Geometry of binary search trees

In computer science, a geometric view of binary search trees (Geometry of BSTs) is a novel approach to the study of binary search tree algorithms, representing them as a set of planar points satisfying a certain property.^[1] In particular, an access sequence x₁, . . . , x_m (sequence of searches you perform on a binary search tree (BST) with a key set {1,2,...,n}) is mapped to the set of points {(x_i, i)}, where X-axis represents key space and Y-axis represents time; to which a set of touched nodes is added. By touched nodes we mean the following. Consider a BST access algorithm with a single pointer to a node in the tree. At the beginning of an access to a given key x_i, this pointer is initialized to the root of the tree. Whenever the pointer moves to or is initialized to a node, we say that the node is touched.^[2] We represent a BST algorithm for a given input sequence by drawing a point for each item that gets touched.

Assume the following BST on 4 nodes is given: The key set is {1, 2, 3, 4}.

Let 3, 1, 4, 2 be the access sequence.

• In the first access, only the node 3 is touched.
• In the second access, the nodes 3 and 1 are touched.
• In the third access - 3 and 4 are touched.
• In the fourth access, touch 3, then 1, and after that 2.

The touches are represented geometrically: If an item x is touched at time t, then a point (x, t) is plotted.

We consider BST data structures supporting only searches on a set of keys {1, 2, . . . , n}. Moreover, we consider only successful searches, which we call accesses. The input to the data structure is thus a sequence X, called the access sequence, of keys x₁, x₂, . . . , x_m chosen from the set of keys.

The BST access algorithm has a single pointer to a node in the BST. At the beginning of an access to a given key x_i, this pointer is initialized to the root of the tree. The algorithm may then perform any sequence of the following unit-cost operations such that the node containing x_i is eventually the target of the pointer.

• Move the pointer to its left child.
• Move the pointer to its right child.
• Move the pointer to its parent.
• Perform a single rotation on the pointer and its parent.

Whenever the pointer moves to or is initialized to a node, we say that the node is touched. The time taken by a BST to execute a sequence X of accesses to keys x₁, x₂, . . . , x_m is the number of unit-cost operations performed, which is at least the number of nodes it touches, which in turn is at least m.

A point set is said to be arborally satisfied if the following property holds: for any pair of points that do not both lie on the same horizontal or vertical line, there exists a third point which lie in the rectangle spanned by the first two points (either inside or on the boundary).

A point set containing the points (x_i, i) is arborally satisfied if and only if it corresponds to a valid BST for the input sequence x₁, x₂, . . . , x_m.

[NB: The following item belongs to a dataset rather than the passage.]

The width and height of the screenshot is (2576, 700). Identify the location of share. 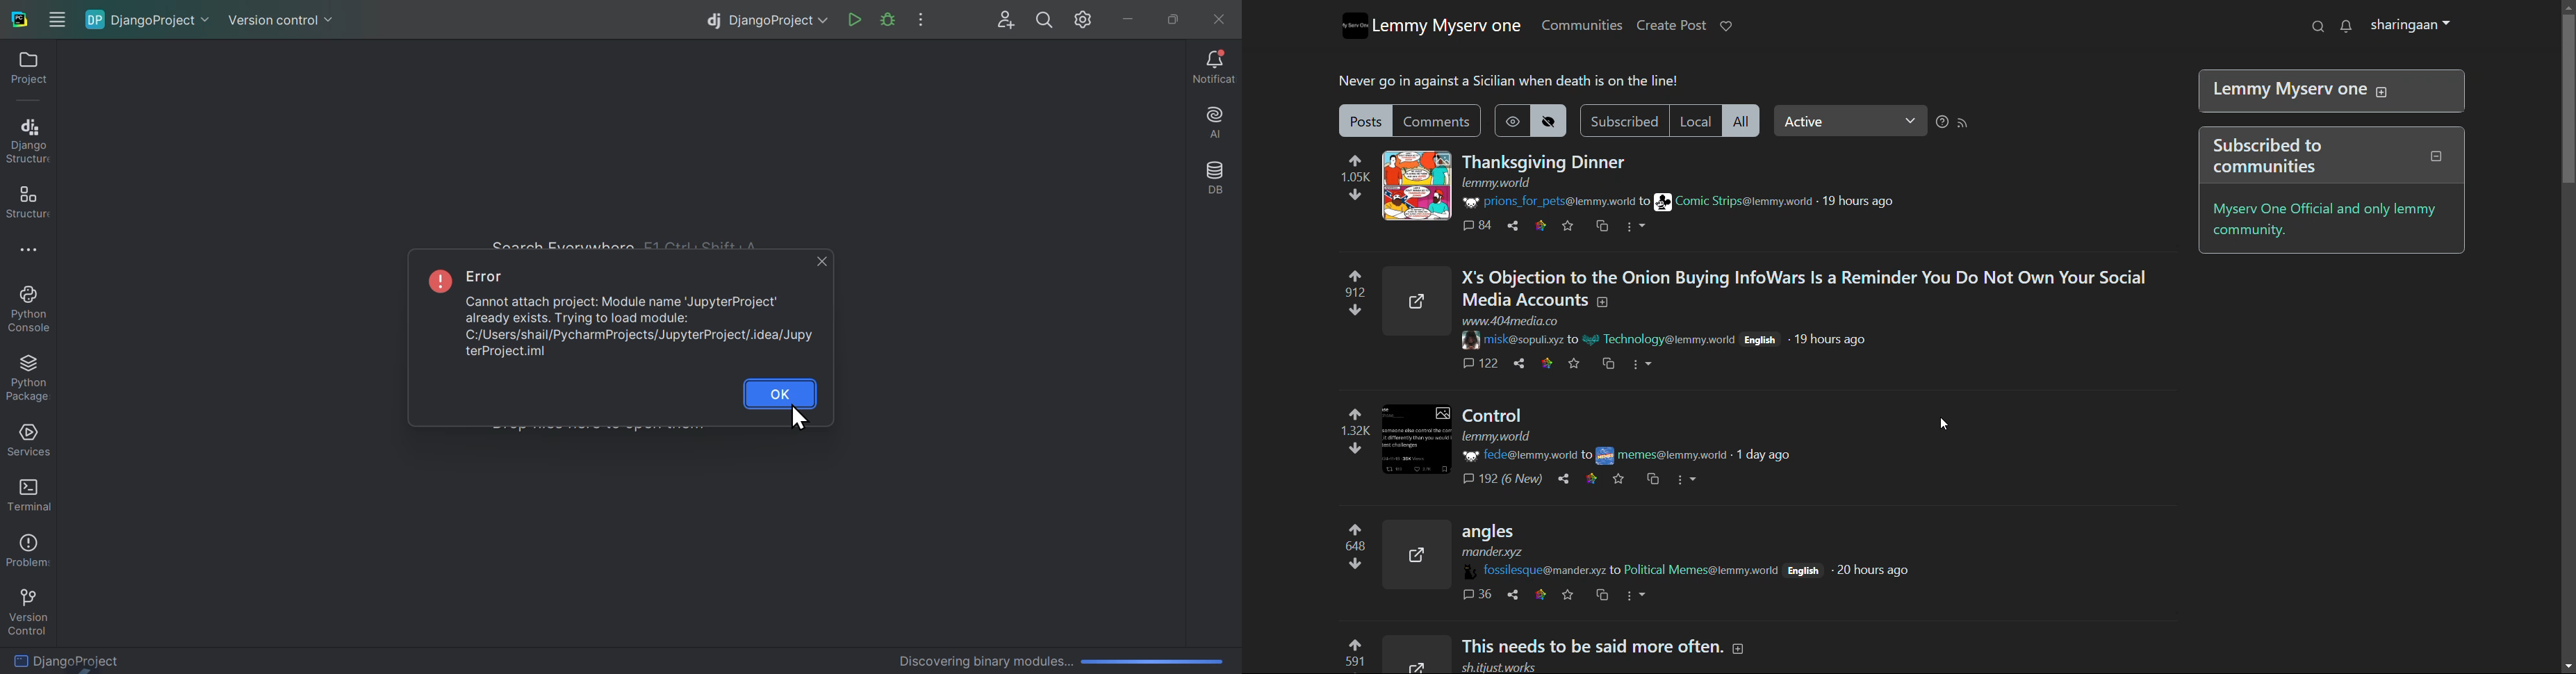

First, we prove that the point set for any valid BST algorithm is arborally satisfied. Consider points (x, i) and (y, j), where x is touched at time i and y is touched at time j. Assume by symmetry that x < y and i < j. We need to show that there exists a third point in the rectangle with corners as (x, i) and (y, j). Also let LCA_t(a, b) denote the lowest common ancestor of nodes a and b right before time t. We have a few cases:

• If LCA_i(x, y) ≠ x, then we can use the point (LCA_i(x, y), i), since LCA_i(x, y) must have been touched if x was.
• If LCA_j(x, y) ≠ y, then we can use the point (LCA_j(x, y), j).
• If neither of the above two cases hold, then we must have x be an ancestor of y right before

time i and y be an ancestor of x right before time j. Then at some time k (i ≤ k < j), y must have been rotated above x, so we can use the point (y, k).

Next, we show the other direction: given an arborally satisfied point set, we can construct a valid BST corresponding to that point set. Now we will organize our BST into a treap which is organized in heap-order by next-touch-time. Note that next-touch-time has ties and is thus not uniquely defined, but this isn’t a problem as long as we pick a way to break ties. When we reach time i, the nodes touched form a connected subtree at the top, by the heap ordering property. We can now take this subtree, assign new next-touch-times and rearrange into a new local treap. Now, if a pair of nodes, x and y, straddle the boundary between the touched and untouched part of the treap, then if y is to be touched sooner than x then (x, now) → (y, next − touch(y)) is an unsatisfied rectangle because the leftmost such point would be the right child of x, not y.

Finding the best BST execution for the input sequence x₁, x₂, . . . , x_m is equivalent to finding the minimum cardinality superset of points (that contains the input in geometric representation) that is arborally satisfied.

The following greedy algorithm constructs arborally satisfiable sets:

• Sweep the point set with a horizontal line by increasing y coordinate.
• At time i, place the minimal number of points at y = i to make the point set up to y ≤ i arborally satisfied. This minimal set of points is uniquely defined: for any unsatisfied rectangle formed with(x_i, i) in one corner, add the other corner at y = i.

The algorithm is optimal.^[3]

Given geometric view that satisfies the necessary condition of being arborally satisfied, we can reconstruct the exact shape of the tree.